## **Advanced Architectures**



## IEEE-754 Half Precision Floating Point Unit



### **FEATURES**

- Fully Synthesizable RTL Verilog
- IEEE 754R compliant (except underflow)
- Flag outputs support conditional branching or conditional execution
- Supports all IEEE rounding modes
- Supports all IEEE Exception flags

- Half Precision instructions
- Single Stage Pipeline
- Control / Status Registers
- Masked / Unmasked Exception control

## **Advanced Architectures**



#### **OVERVIEW**

The A2FH is a co-processor unit providing floating-point computation compliant with the ANSI/IEEE Std 754-2008, IEEE Standard for Binary Floating-Point Arithmetic (IEEE-754R Standard). It is designed to provide a powerful floating-point functionality for low-power, low frequency applications.

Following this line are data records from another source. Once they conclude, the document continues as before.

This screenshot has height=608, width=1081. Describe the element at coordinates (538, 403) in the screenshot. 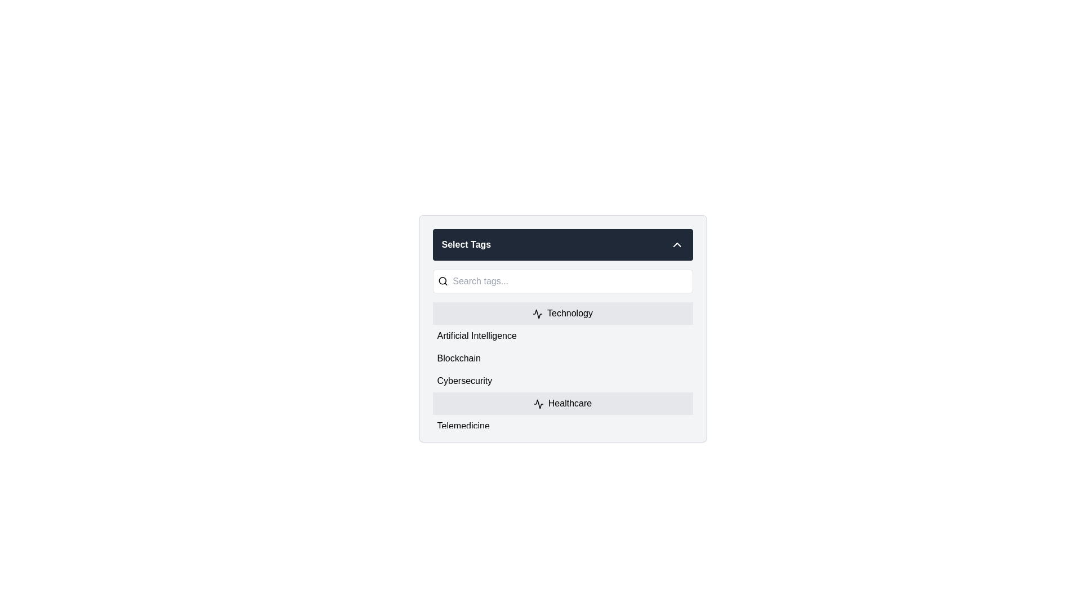

I see `the 'Healthcare' icon, which is positioned to the left of the text 'Healthcare'` at that location.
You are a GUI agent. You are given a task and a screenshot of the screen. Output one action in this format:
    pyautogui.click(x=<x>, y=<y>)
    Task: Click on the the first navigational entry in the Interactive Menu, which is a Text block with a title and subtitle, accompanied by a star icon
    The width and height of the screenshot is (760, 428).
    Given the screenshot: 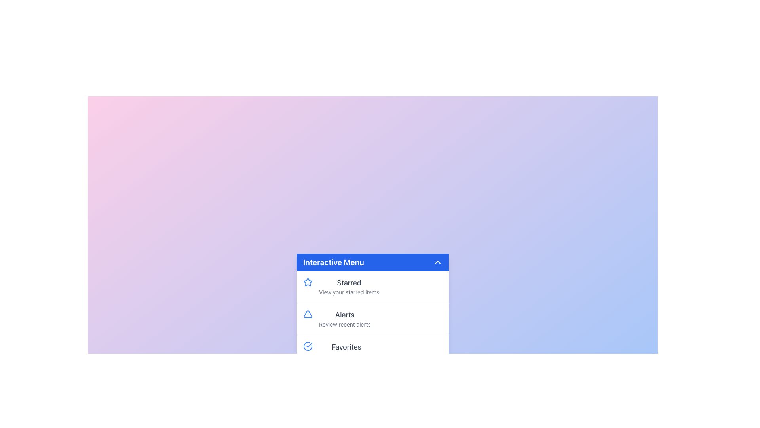 What is the action you would take?
    pyautogui.click(x=349, y=287)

The A2FH supports half precision operations in a 1- stage execution pipeline. The pipeline insures maximum performance in low-frequency applications, providing up to 200 MFLOPS on a 0.13u ASIC process. The host interface is clean and versatile, simplifying the interfacing to host processor pipelines.

### IEEE-754R Compliance

The A2FH is designed to provide a powerful floating-point capability while minimizing die size cost. To minimize unnecessary design size, some of the rarely used features of the IEEE specification are not implemented directly in the hardware design. The following IEEE-defined operations are not directly supported in A2FH hardware, but can be supported with software support:

- Gradual Underflow
- Denormal Numbers

In place of gradual underflow, the A2FH implements a flush-to-zero approach when underflow occurs. This feature allows the A2FH to maintain a one-cycle throughput in all operand cases, and minimizes design size.

#### **Optional Divide Unit**

The divide unit within the A2FH design provides divide, square root, and remainder functions. In order to further minimize the design size, the A2FH can be synthesized with or without a divide unit. Many multi-media applications can be implemented without the use of divide functions. For customers who need the absolute minimum area, this option is a must.

#### Performance

without Divide unit: 10,000 NAND Gates with Divide unit: 12,000 NAND Gates

Timing: 150 MHz clock on 0.180nm and 200 MHz on 0.130nm technology has been achieved

NOTE: The above performance data are estimates only, based on sample implementations using worst-case conditions. Achieved performance is highly dependent on the process technology, cell library, and synthesis tools used.

# **Advanced Architectures**



#### **Instruction Timing**

| INSTRUCTION                                                    | Throughput/Latency |
|----------------------------------------------------------------|--------------------|
| Add, Subtract, Difference, Multiply, Compare, Round-to-Integer | 1                  |
| Single/Double Format Conversions, Integer Conversions          | 1                  |
| Min, Max, Clip                                                 | 1                  |
| Absolute Value, Negate, Move                                   | 1                  |
| Divide                                                         | 1 to 7             |
| Square Root                                                    | 1 to 6             |
| Remainder, Modulus                                             | 1 to (e/2 + 2)     |

#### Notes:

- 1) Divide, Square Root, Remainder, and Modulus are implemented with an "early out" algorithm, where the iterative calculations are stopped if the current remainder becomes zero.
- 2) e = operand exponent difference